Photographs. Sort of.

Crisis and Concern


I think this is the simple truth: for me, art is an impossibility when set within a landscape of crisis.
Art requires room to breathe, room to feel. If The soul is cramped, nothing wondrous there can grow.
I’m not saying that life has to be some sort of panacea. Strife, anger, fear, lust, joy, beatitude, these are all valid states of being as afar as art production is concerned. What is antithetical, again I speak of personal experience, is being locked into a struggle where TIME is scarce. Where thoughts and energy are sapped for the sake of the struggle, and no room for other concerns remains.

That is an interesting turn of phrase, “other concerns”. I guess that is one way to view artistic expression, it is expressed* of what concerns you. Concern denotes more than interest, carrying with it notions of care, a personal involvement that is something more than topical.

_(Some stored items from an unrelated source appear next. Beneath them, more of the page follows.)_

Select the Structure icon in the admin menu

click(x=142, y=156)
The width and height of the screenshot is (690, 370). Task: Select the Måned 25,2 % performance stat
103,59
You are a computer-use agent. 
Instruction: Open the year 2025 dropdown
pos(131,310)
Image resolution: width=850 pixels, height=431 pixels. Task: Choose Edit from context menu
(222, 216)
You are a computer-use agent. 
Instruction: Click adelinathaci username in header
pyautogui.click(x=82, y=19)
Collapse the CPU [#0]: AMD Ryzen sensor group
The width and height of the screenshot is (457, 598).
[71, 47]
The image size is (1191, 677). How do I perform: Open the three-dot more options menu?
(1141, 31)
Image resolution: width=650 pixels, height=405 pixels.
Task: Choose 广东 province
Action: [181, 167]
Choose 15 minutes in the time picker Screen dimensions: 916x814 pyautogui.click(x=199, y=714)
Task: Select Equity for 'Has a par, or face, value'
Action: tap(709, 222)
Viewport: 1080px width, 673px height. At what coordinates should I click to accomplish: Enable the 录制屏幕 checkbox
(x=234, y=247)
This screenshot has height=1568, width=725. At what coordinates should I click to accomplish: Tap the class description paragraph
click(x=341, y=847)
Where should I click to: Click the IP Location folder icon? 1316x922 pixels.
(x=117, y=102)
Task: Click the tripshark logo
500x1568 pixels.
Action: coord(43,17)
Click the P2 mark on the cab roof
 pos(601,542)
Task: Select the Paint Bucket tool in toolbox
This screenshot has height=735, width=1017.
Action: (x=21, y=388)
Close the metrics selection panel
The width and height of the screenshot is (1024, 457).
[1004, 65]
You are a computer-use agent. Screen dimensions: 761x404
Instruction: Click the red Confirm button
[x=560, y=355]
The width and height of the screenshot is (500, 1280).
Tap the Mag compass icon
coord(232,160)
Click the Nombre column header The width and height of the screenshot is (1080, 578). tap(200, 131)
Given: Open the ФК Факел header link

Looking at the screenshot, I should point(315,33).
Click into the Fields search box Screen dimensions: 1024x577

For a great many artists, finding that vein, what concerns them, is a delicate and difficult target. Too little concern (care, curiosity, interest, engagement, availability) leads to a flat experience and flat work. Too much concern can mean that the topic consumes the artist and no mediated record gets created, that is NO ARTWORK gets done, the cause absorbs them in toto.

How does the mind, or the soul (which ever you make art with… or the balance thereof) alight on those portions of life that offer the right experience to be explored and mediated? Through time, mindful awareness of feelings, care, and thought. By having time to breathe that is not totally blotted out by more pressing concerns, and following where the heart goes.